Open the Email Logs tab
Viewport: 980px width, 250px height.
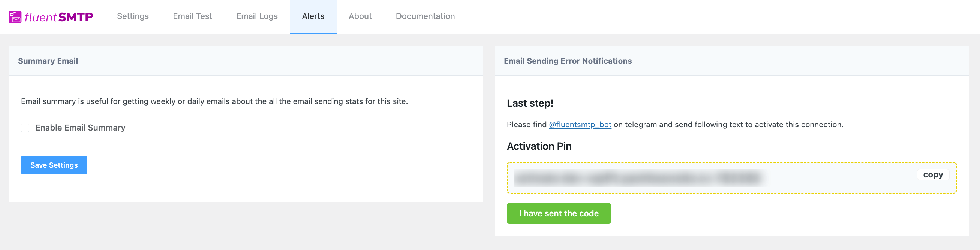click(257, 16)
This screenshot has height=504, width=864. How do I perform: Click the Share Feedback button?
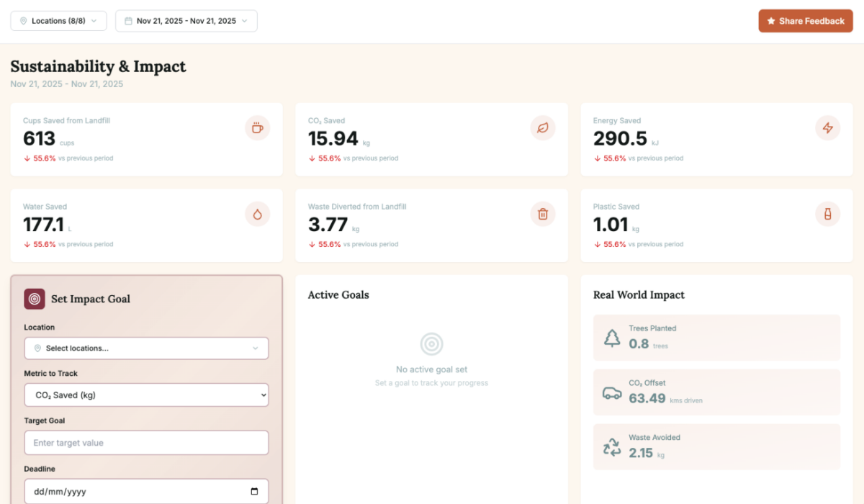coord(805,21)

________________

The output should hold only the lines from the one containing "This screenshot has" through the last line of the listing, reproduced exactly, pictures omitted.

This screenshot has height=504, width=864. How do I perform: Click the Share Feedback button?
coord(805,21)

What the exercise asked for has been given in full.